> [Input data]
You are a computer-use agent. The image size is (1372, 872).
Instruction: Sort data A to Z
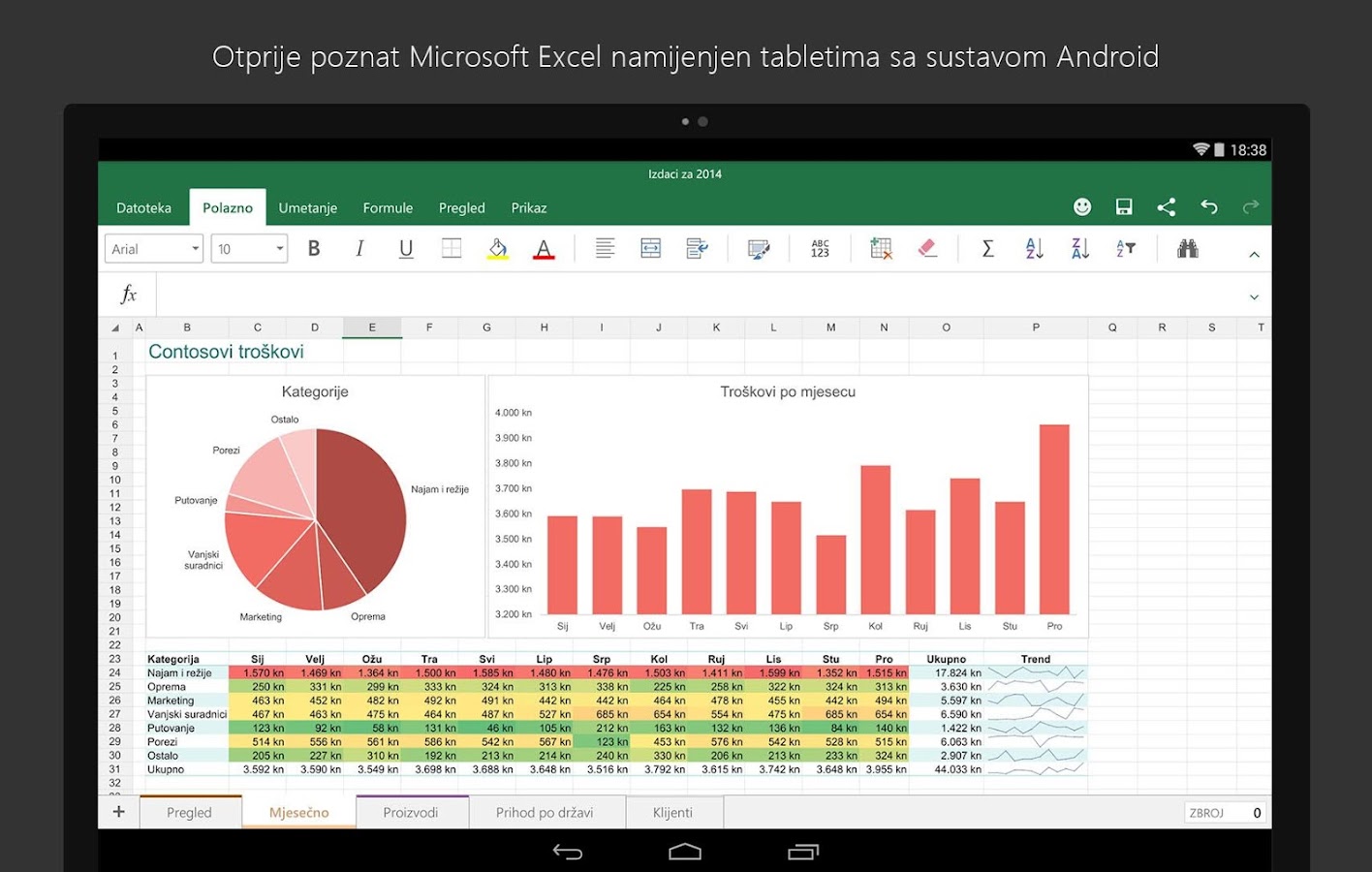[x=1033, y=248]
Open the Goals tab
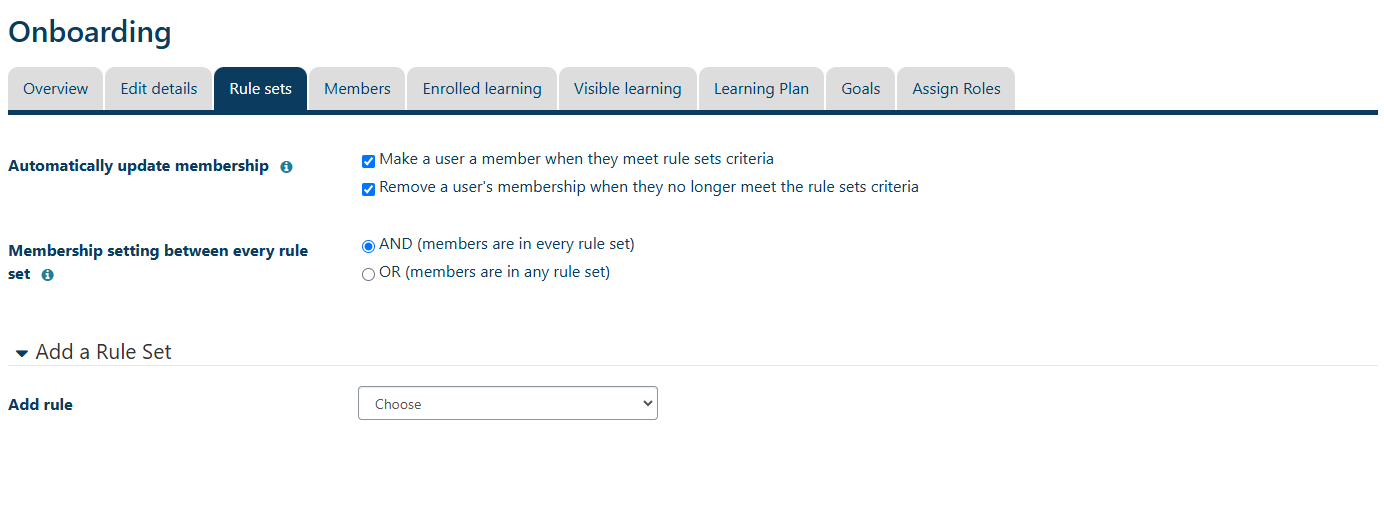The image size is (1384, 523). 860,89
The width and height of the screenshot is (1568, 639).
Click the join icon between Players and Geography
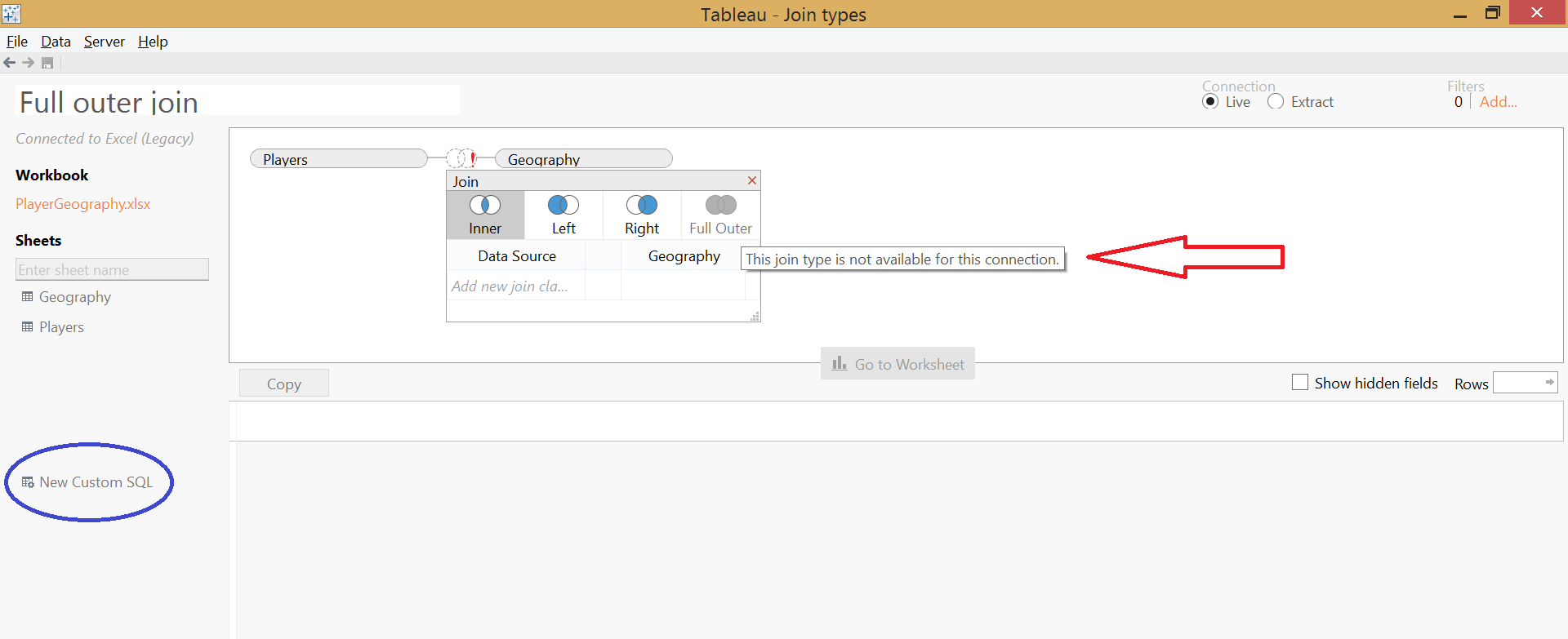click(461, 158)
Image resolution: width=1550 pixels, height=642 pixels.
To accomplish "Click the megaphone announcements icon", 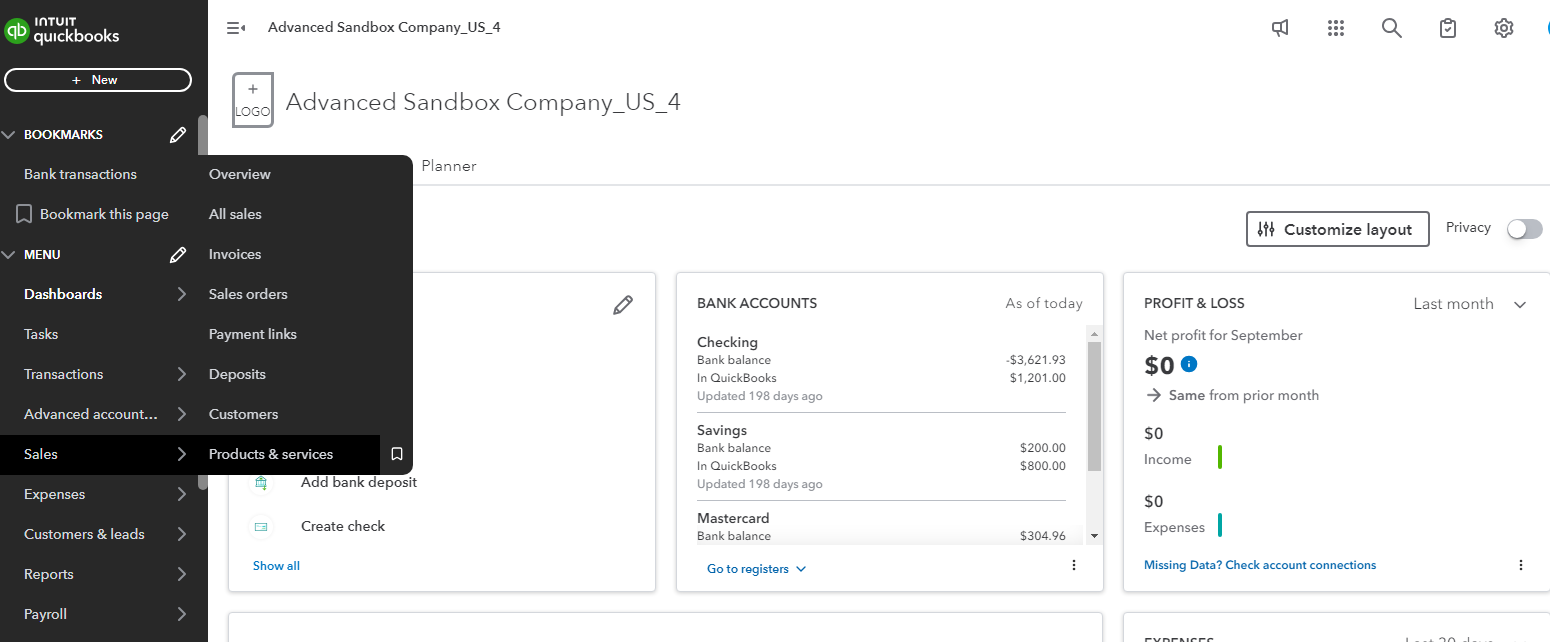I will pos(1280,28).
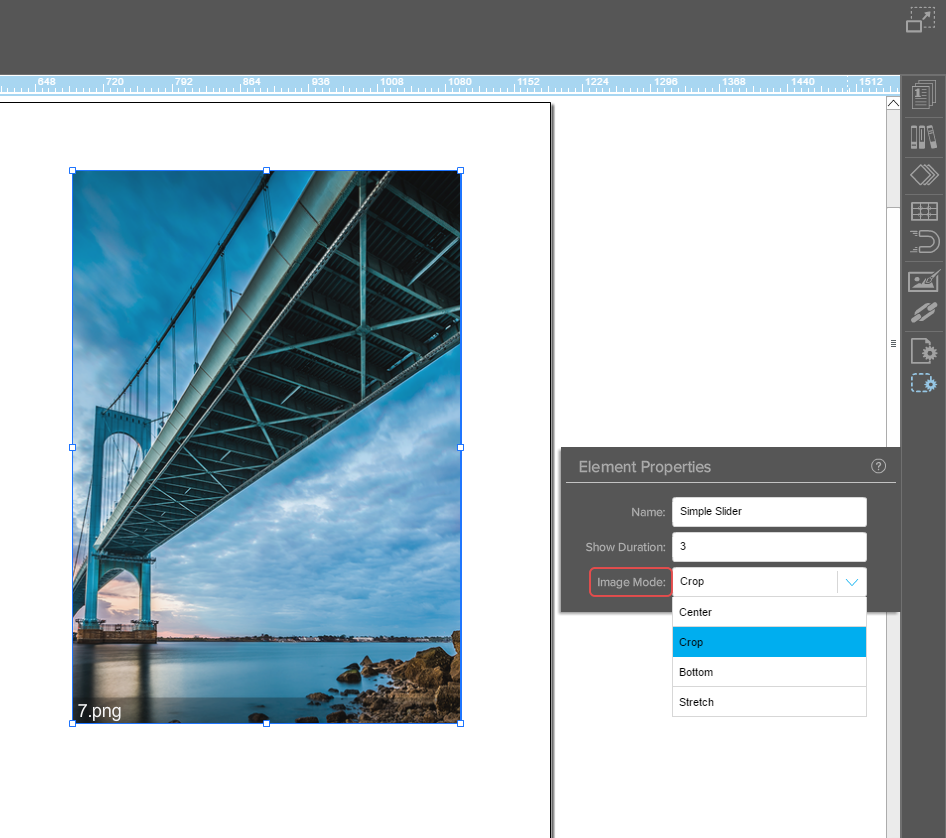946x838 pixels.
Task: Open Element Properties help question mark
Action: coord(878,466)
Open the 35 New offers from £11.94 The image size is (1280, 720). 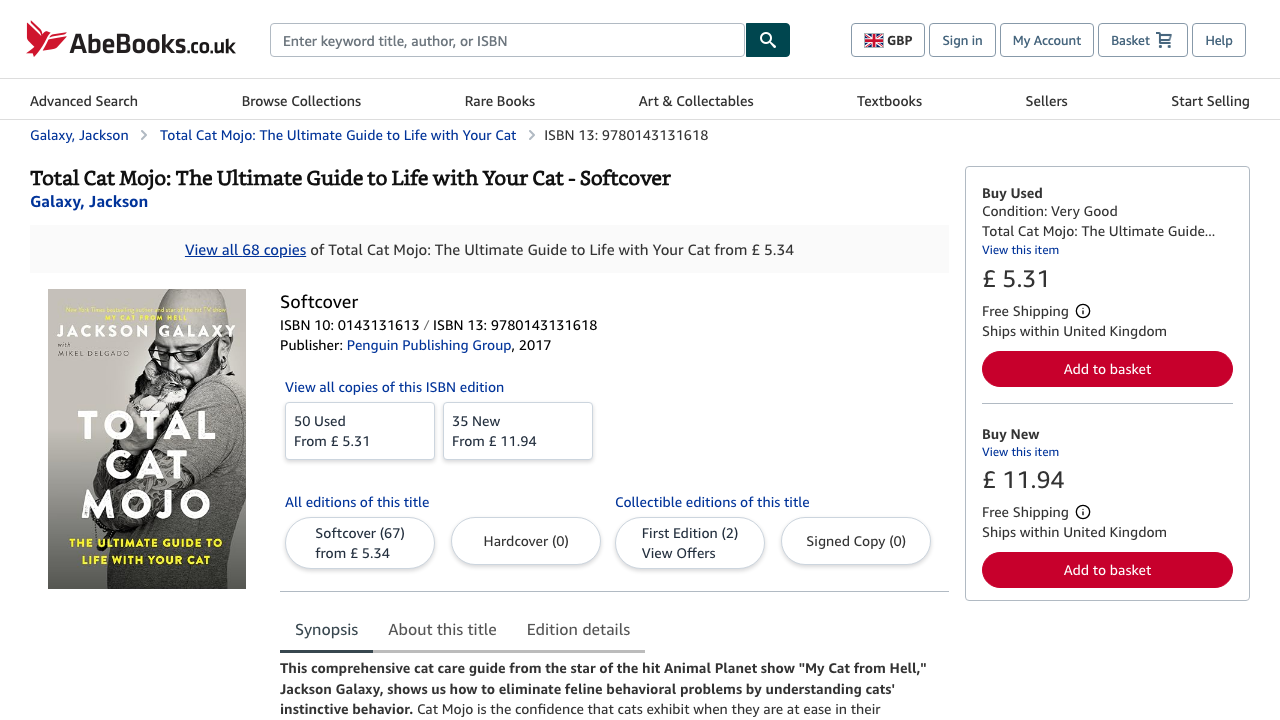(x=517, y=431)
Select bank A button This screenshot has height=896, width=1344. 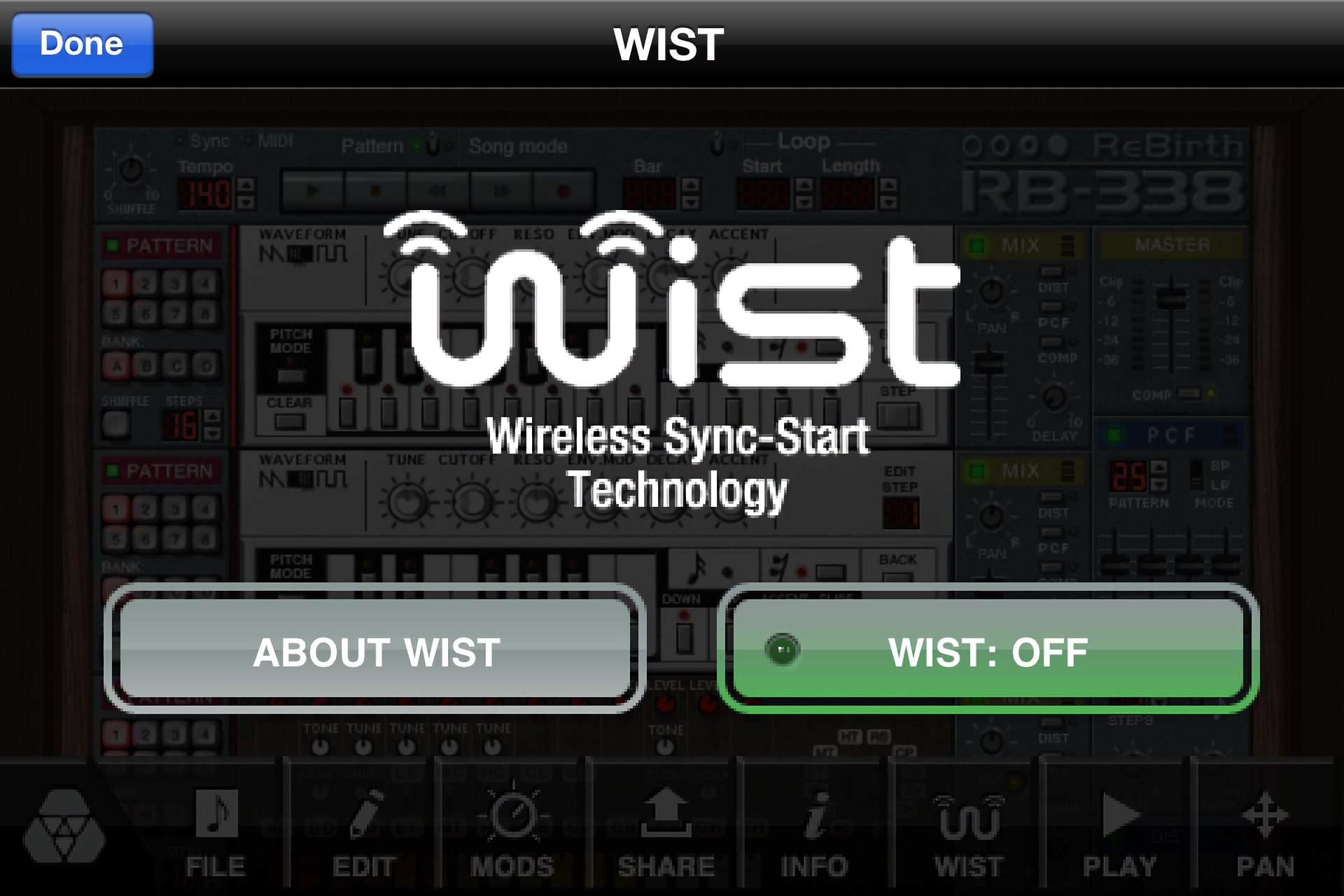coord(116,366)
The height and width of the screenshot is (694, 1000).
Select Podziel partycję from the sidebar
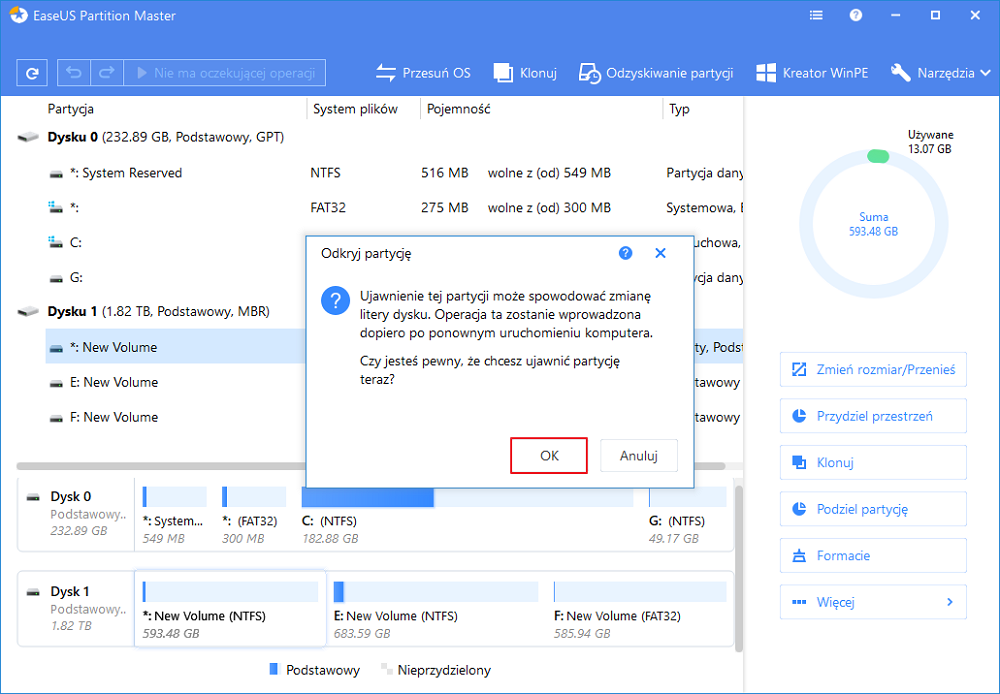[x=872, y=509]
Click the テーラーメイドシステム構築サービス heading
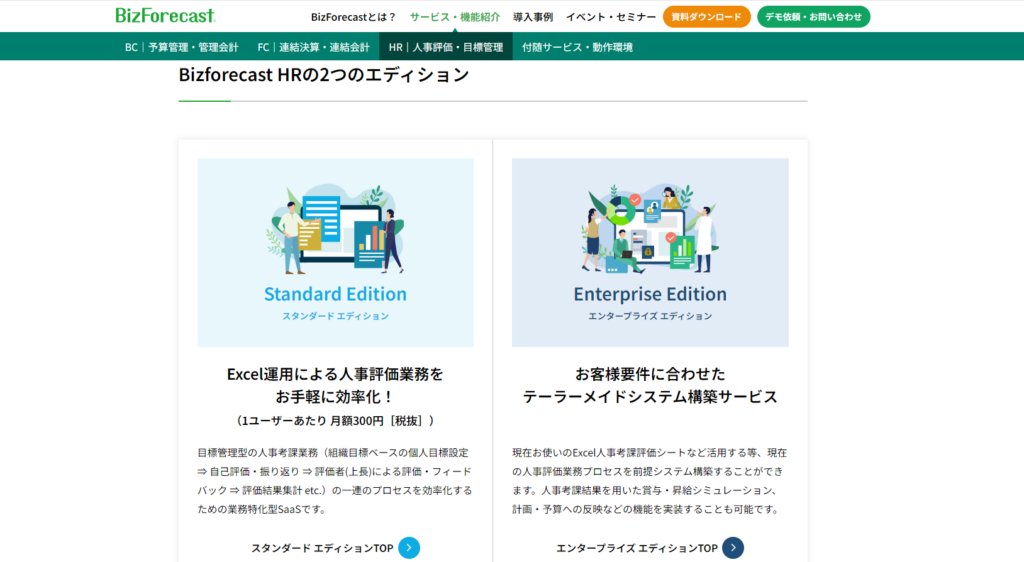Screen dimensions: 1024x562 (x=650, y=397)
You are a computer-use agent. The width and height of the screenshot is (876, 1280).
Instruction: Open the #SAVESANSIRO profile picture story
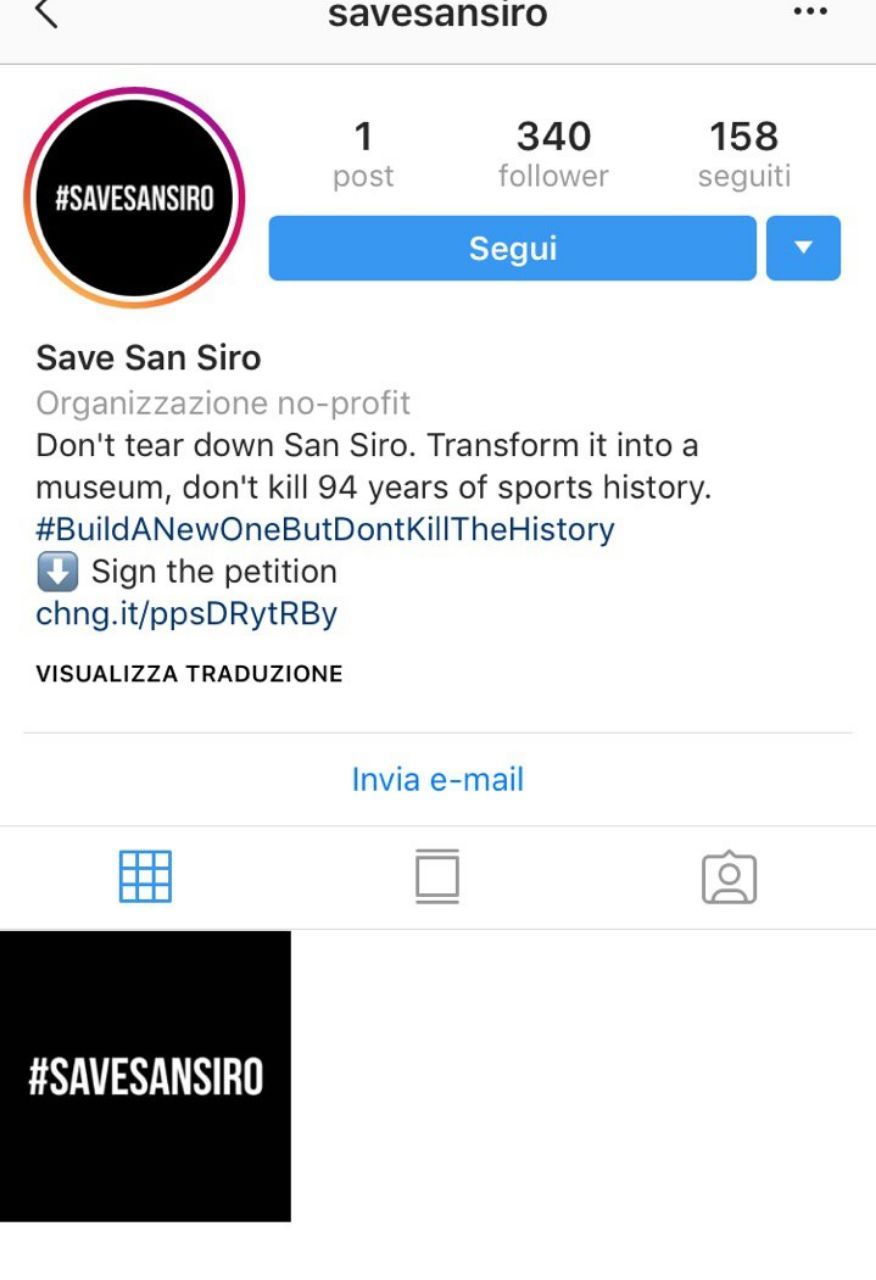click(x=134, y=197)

> [The task]
From the line containing "Instruction: Open the" through the last line of the data above, write out every line word for word, and nothing else. Do not include the pictures.

> [Exercise solution]
Instruction: Open the #SAVESANSIRO profile picture story
click(x=134, y=197)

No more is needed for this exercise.